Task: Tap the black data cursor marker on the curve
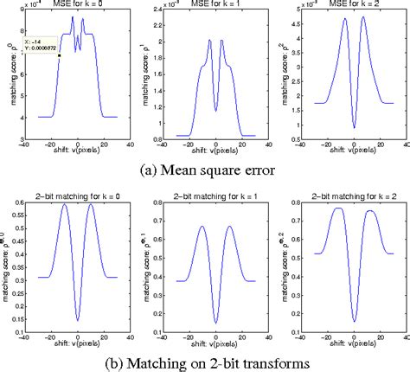pyautogui.click(x=60, y=56)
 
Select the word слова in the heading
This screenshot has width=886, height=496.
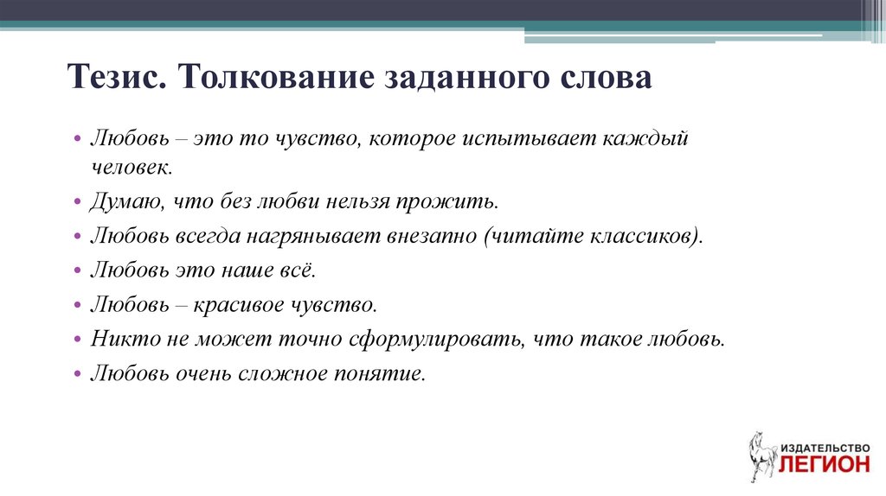click(x=607, y=77)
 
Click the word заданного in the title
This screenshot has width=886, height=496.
click(x=467, y=78)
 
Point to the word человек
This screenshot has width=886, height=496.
click(x=132, y=167)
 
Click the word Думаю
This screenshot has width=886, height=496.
click(x=126, y=201)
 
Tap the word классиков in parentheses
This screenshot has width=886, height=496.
click(x=642, y=235)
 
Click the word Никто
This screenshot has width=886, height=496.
click(x=125, y=339)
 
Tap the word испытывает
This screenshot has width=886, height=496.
click(x=530, y=139)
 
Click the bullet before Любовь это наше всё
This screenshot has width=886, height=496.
click(x=78, y=270)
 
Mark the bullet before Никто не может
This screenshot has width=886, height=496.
click(x=78, y=339)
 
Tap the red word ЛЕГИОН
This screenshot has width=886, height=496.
click(x=825, y=464)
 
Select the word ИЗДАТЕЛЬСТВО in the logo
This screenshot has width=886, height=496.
click(x=825, y=448)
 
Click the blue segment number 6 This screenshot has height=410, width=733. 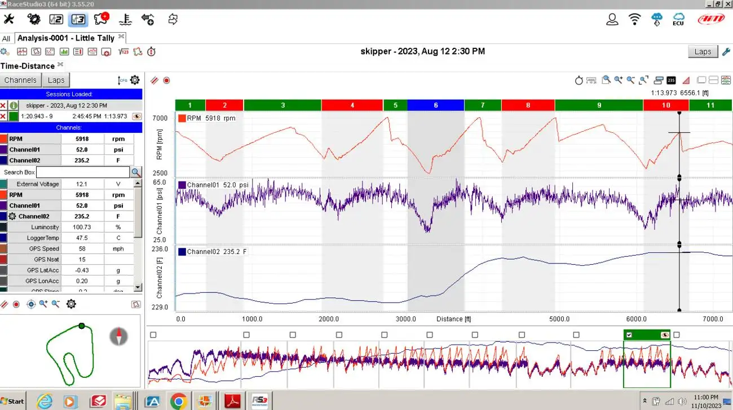pos(435,105)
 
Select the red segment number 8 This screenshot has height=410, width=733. pos(528,105)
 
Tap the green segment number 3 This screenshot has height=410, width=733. pos(282,105)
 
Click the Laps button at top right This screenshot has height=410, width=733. pos(703,52)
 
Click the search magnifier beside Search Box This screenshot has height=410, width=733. pos(136,172)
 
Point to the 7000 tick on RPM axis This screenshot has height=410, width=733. pos(160,118)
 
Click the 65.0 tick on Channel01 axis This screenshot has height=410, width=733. pos(160,183)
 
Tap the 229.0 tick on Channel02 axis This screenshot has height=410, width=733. pos(160,307)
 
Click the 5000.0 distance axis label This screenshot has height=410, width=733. pos(559,319)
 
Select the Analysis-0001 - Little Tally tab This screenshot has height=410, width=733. pos(66,38)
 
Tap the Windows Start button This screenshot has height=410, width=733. pos(13,401)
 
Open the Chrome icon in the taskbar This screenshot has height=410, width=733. pos(179,402)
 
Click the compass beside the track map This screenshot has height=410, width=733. pos(118,336)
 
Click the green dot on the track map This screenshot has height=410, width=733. pos(82,326)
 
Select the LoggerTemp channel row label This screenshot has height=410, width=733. pos(43,238)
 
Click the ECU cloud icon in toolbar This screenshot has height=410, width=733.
..............................
Rewrite everything from the line containing "Click the 65.0" down to the line containing "Click the 5000.0", swapping "tick" for "mark" and leaving the rest unchanged.

** The reply **
Click the 65.0 mark on Channel01 axis This screenshot has height=410, width=733. pos(160,183)
 
Tap the 229.0 mark on Channel02 axis This screenshot has height=410, width=733. pos(160,307)
 
Click the 5000.0 distance axis label This screenshot has height=410, width=733. pos(559,319)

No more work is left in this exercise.